> [Exercise brief]:
In this exercise, the entries below include pictures. Repeat exactly the lines from the line with "Where should I" to the line with "Task: Click the Users person icon", including both, but without the pictures.

> [Data to examine]:
==============================

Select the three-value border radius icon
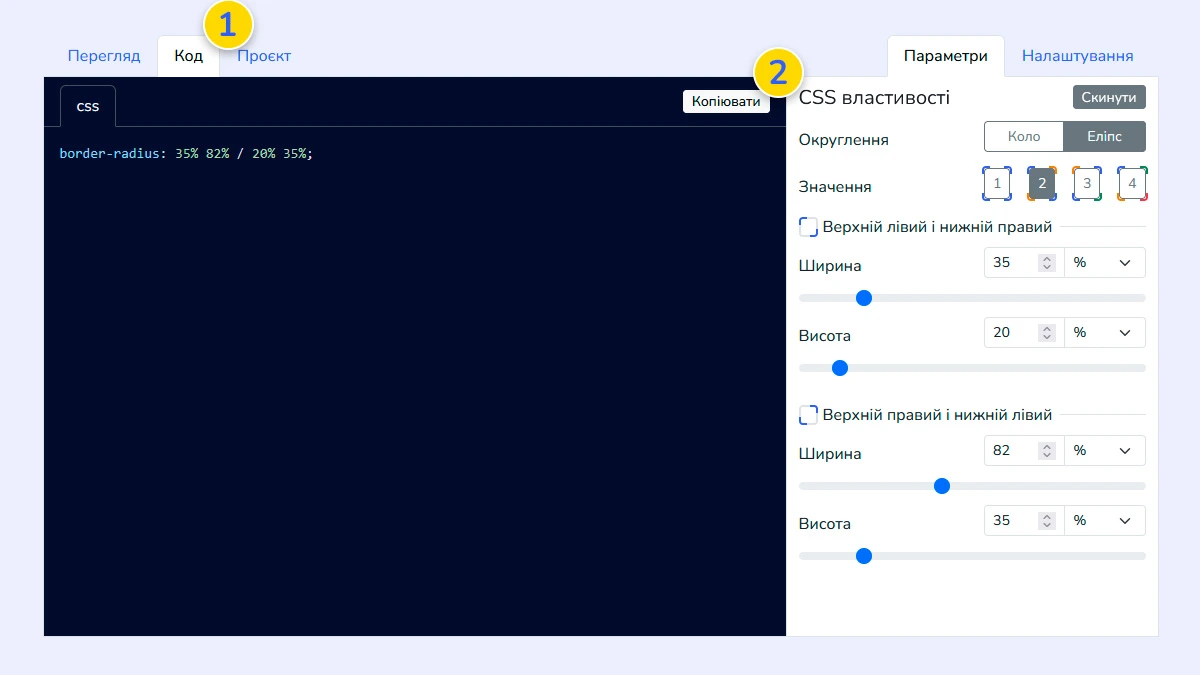The image size is (1200, 675). [x=1086, y=183]
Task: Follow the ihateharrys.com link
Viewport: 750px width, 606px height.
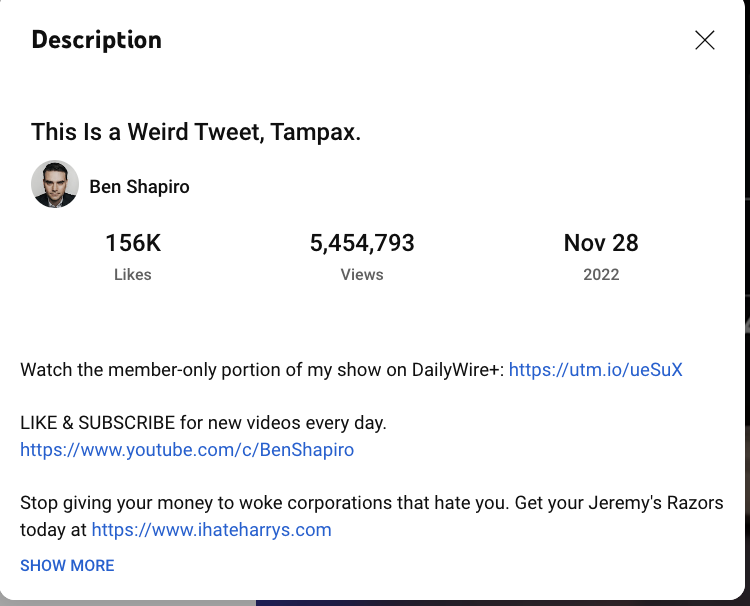Action: 211,530
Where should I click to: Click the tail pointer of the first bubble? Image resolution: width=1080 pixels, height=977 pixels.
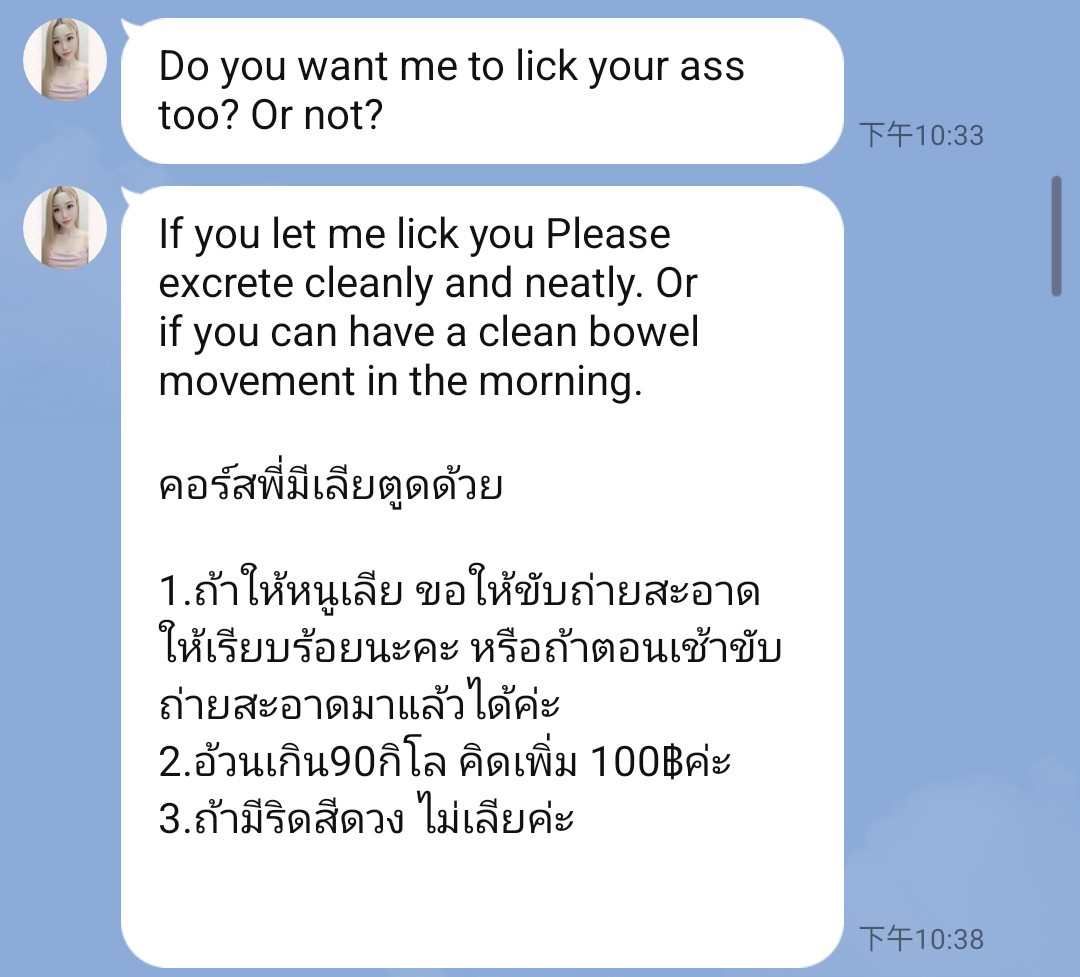click(129, 28)
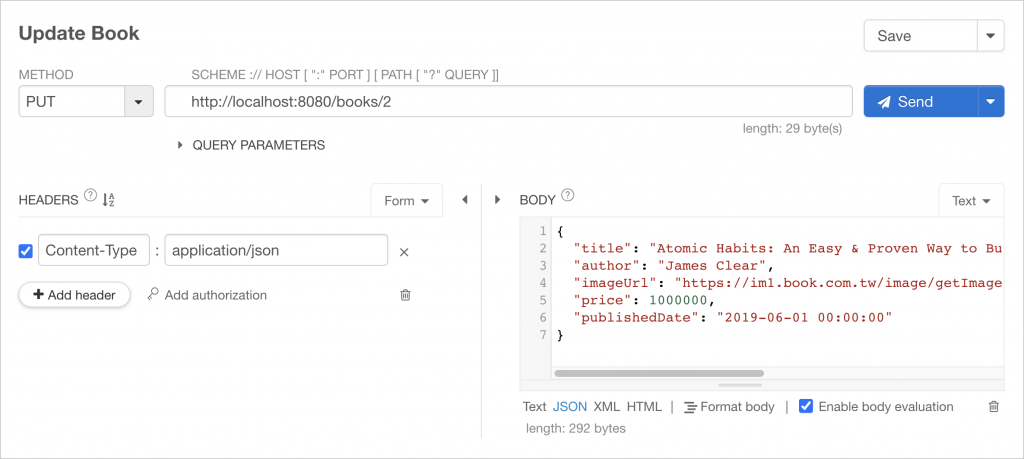The image size is (1024, 459).
Task: Uncheck the Content-Type header checkbox
Action: click(x=26, y=251)

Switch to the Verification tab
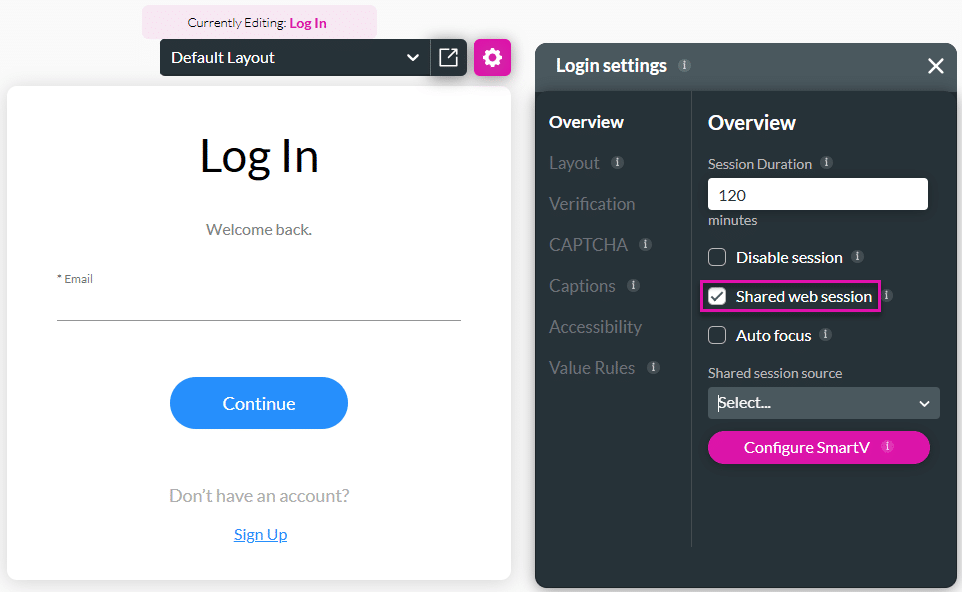point(592,204)
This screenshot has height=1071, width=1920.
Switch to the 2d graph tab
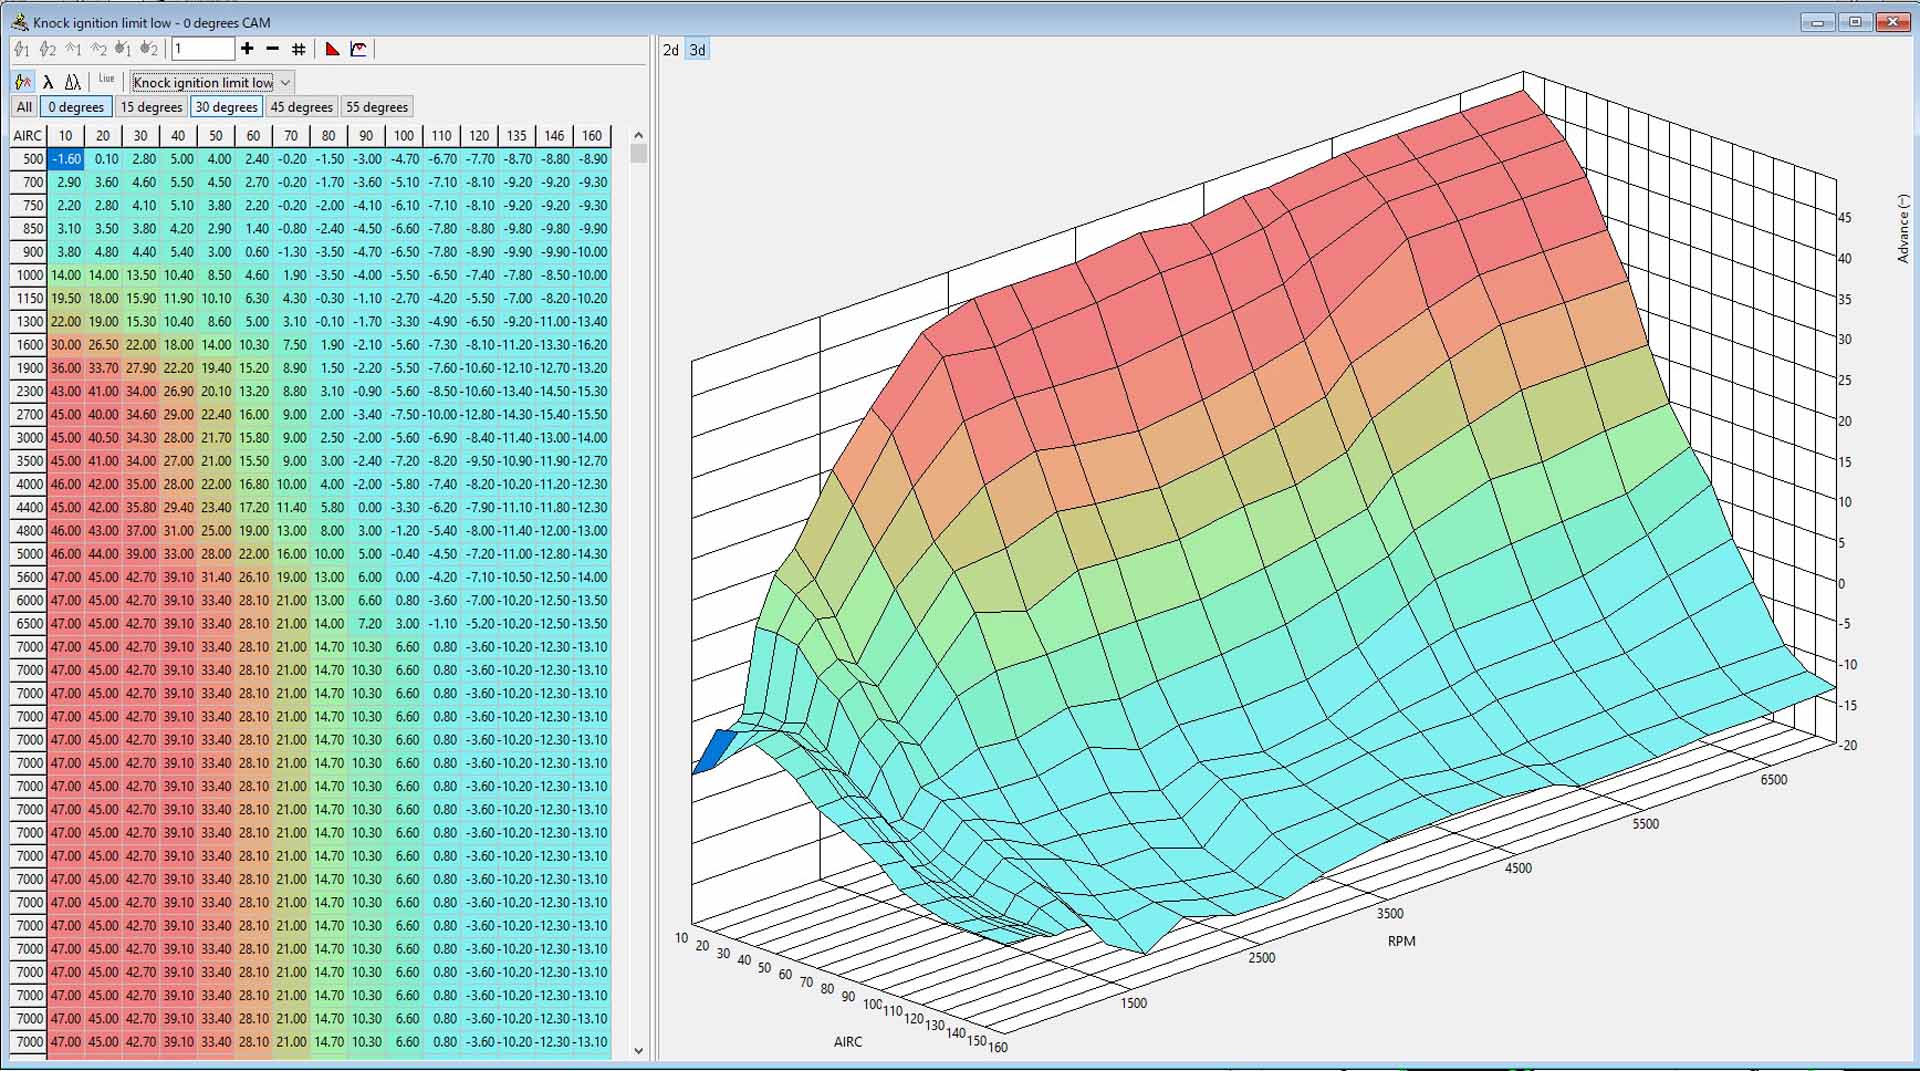coord(671,50)
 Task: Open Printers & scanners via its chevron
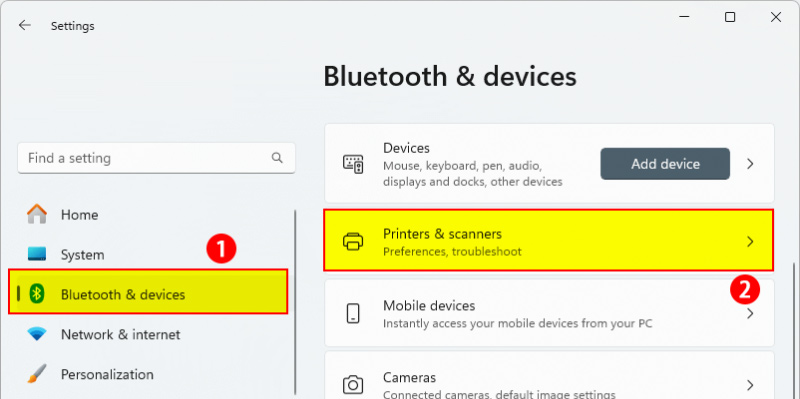[750, 241]
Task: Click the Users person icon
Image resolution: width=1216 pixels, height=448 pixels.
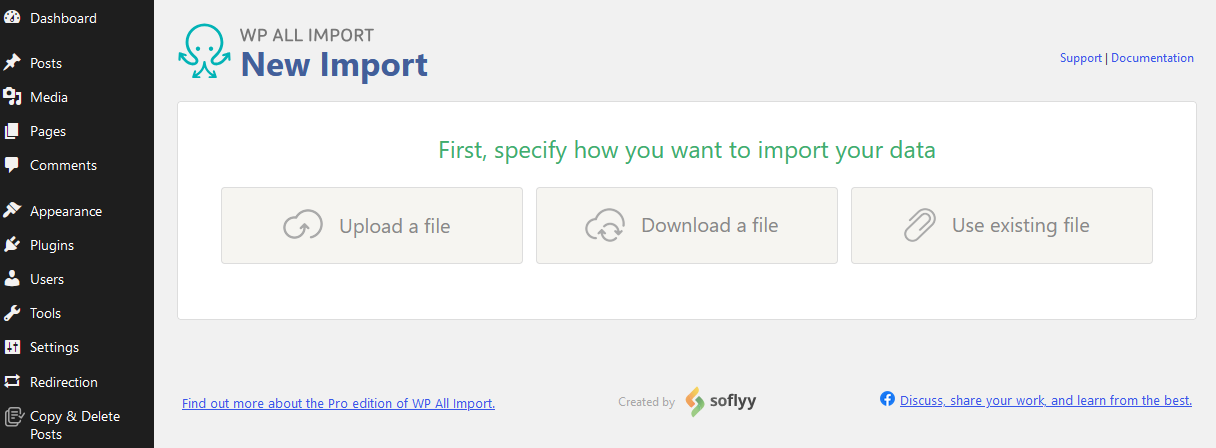Action: click(x=12, y=279)
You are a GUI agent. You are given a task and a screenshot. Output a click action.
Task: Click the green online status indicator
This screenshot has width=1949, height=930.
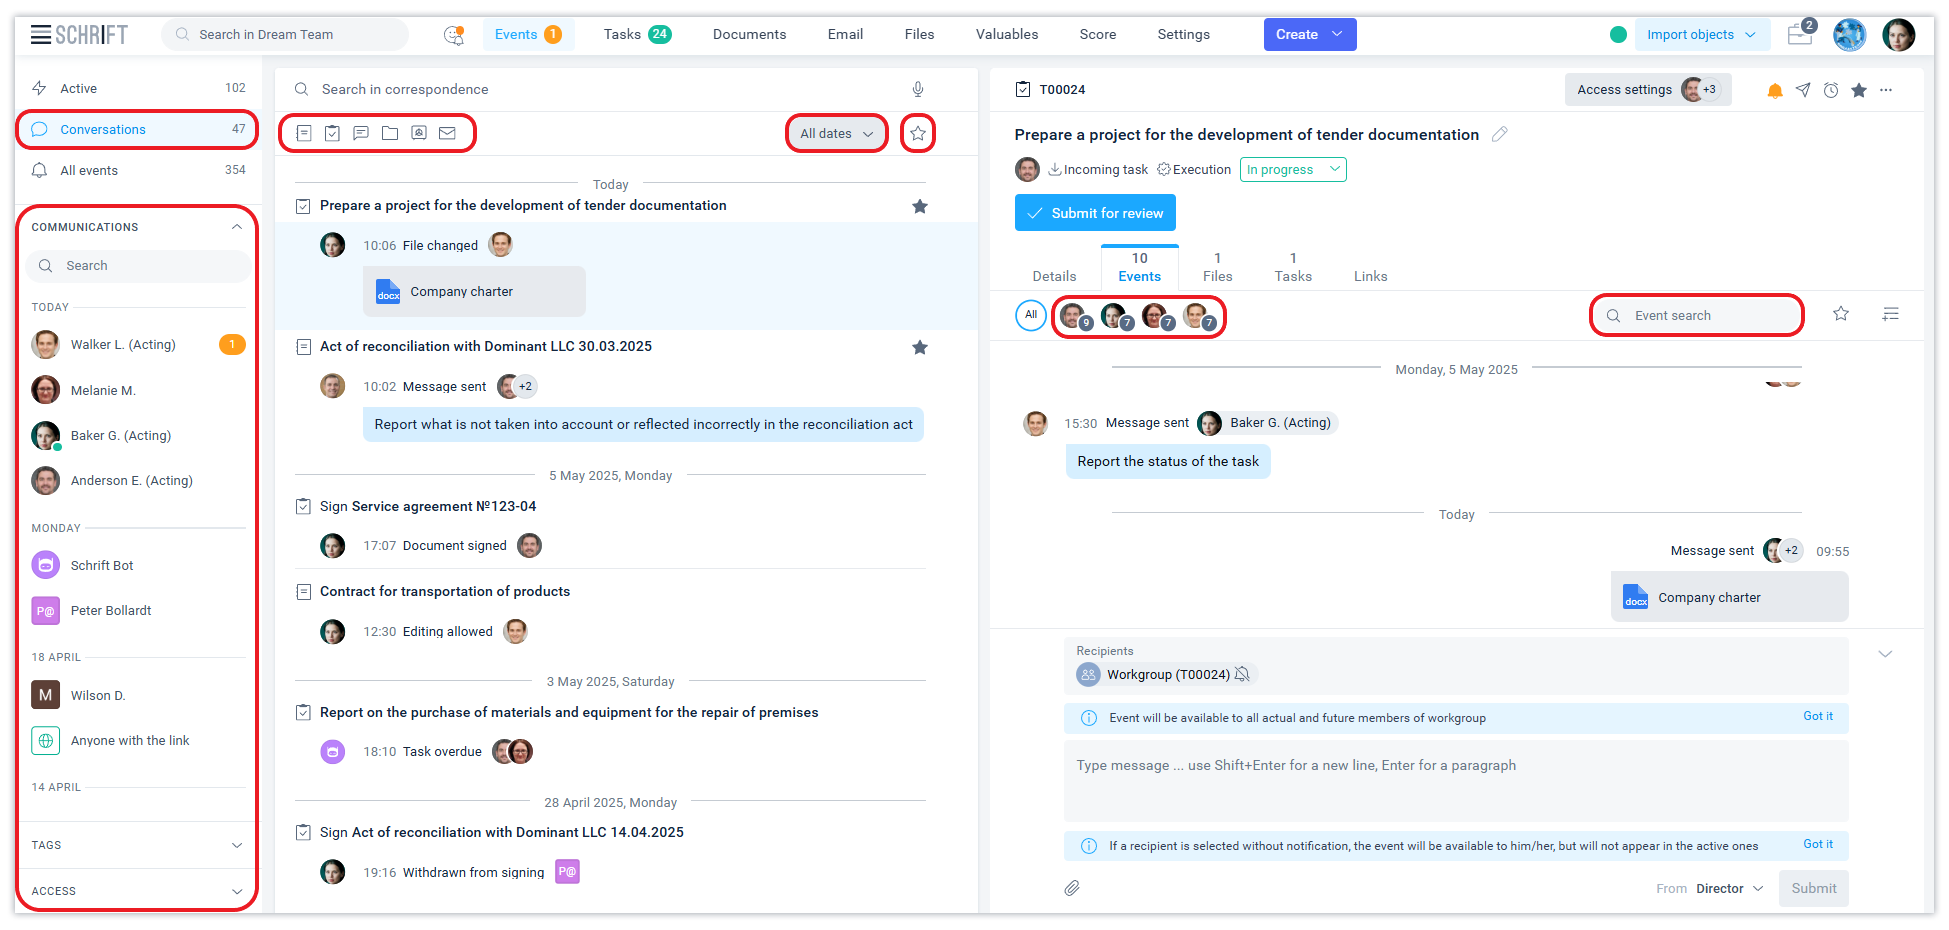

==============================

> [Solved exercise]:
Where should I click to: Click the tail pointer of the first bubble? Image resolution: width=1080 pixels, height=977 pixels.
click(129, 28)
The image size is (1024, 459).
Task: Uncheck the Content-Type header checkbox
Action: click(x=26, y=251)

Switch to the Verification tab
point(592,204)
This screenshot has height=1071, width=1920.
Switch to the 2d graph tab
coord(671,50)
 Task: Open Printers & scanners via its chevron
[750, 241]
Task: Click the Users person icon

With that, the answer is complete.